We anticipate that many companies within the industry this year will seek to reduce their competition and improve their market positions by acquiring title insurance agencies. During a title insurance acquisition, a company’s representatives need to know how to prepare properly to reduce costly errors, delays and financial and legal problems. A title insurance acquisition is an extensive, labor-intensive process that also requires a massive time investment. This quick guide covers the steps a company should take for a successful outcome:
1. Hire a Team of Multidisciplinary Advisors
A company should hire a legal team that has extensive experience with all areas of title insurance acquisition to guarantee proper handling of legal requirements. They should also invest in an experienced financial advisor who can provide critical transactional advice, review financial details and help with preparing various information releases. A financial advisor might even help with locating potential buyers and assisting with negotiations. It’s important to have part of the team strictly dedicated to negotiations. Beyond legal and financial advisors, they might include the Board of Directors or the CEO.
2. Attract More Than One Interested Party
Although luck can play a role in any sale, planning more often than not leads to the best deal. A company should use contacts within their team to help them find interested parties. They should offer competitive bidding, which attracts multiple interested parties by promoting the idea that the company is worth a fight. When only one bidder exists and that party knows this fact, a company loses any leverage they might have had in a more competitive, multiple-bidder environment.
3. Present All Information in Accessible Formats
The team can break down all information-release options. They should promote slide decks as one format to provide prospective buyers details about the company. Think of a deck as a story summary of the company’s business website that focuses primarily on how the company offers market opportunities. Once interest exists, the company can create additional decks that focus on specific areas like financials and products. An online data room is another option that goes even further. It’s a secure and confidential resource for all documents pertaining to the transaction, especially documents like financial statements that highlight the company’s worth.
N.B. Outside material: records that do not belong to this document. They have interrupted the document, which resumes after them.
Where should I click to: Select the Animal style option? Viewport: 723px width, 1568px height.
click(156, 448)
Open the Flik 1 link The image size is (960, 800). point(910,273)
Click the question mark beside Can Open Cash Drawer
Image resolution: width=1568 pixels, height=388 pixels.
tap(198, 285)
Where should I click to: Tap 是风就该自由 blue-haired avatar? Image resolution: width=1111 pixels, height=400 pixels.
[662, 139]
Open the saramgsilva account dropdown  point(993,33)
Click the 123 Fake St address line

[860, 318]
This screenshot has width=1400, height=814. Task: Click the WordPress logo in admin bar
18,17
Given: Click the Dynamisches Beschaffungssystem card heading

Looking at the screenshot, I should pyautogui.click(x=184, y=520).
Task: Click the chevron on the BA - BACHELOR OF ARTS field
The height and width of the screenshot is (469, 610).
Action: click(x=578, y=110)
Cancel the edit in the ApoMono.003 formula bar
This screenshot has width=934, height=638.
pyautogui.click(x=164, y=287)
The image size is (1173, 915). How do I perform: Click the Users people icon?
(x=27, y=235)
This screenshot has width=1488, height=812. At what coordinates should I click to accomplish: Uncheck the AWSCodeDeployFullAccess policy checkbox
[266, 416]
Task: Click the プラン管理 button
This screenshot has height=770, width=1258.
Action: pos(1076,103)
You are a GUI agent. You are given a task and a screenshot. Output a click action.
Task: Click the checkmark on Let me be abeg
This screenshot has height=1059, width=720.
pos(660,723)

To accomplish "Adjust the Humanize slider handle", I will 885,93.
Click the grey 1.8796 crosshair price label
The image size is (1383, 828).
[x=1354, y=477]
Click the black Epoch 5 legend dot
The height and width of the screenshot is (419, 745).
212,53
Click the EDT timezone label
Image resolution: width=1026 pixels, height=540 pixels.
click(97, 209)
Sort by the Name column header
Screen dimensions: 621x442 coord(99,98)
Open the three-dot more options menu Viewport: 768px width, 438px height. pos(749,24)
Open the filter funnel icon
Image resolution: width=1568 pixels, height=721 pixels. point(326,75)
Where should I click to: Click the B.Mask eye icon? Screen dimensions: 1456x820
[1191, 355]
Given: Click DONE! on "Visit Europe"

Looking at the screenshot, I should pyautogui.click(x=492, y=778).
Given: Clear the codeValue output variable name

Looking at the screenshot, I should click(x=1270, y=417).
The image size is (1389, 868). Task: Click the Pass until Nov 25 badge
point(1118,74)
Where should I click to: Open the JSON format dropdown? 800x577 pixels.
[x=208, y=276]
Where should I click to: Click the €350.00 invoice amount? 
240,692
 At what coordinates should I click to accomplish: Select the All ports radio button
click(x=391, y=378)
4. Require Legal Protections from All Parties
To prevent competitors and criminals from using confidential and proprietary information to their advantage, a company should invest in legal and security protections and require compliance. They should set up widescale tracking and reporting of interactions with the data room and document. They should also demand that all parties sign a Non-Disclosure Agreement that details every possible scenario related to the use of shared information.
It’s obvious that all these processes take up business hours, especially when company representatives must build their team, prepare error-free documents and set up a data room and all relevant security. They must also prepare for bidders performing due diligence, which requires them to set aside time to prepare and provide additional documents to interested parties. That said, they can also benefit from this process immensely. For example, they can use tracking and reporting data to help with negotiations by determining the interest levels of bidders and the specific areas of the company or deal that matter to them.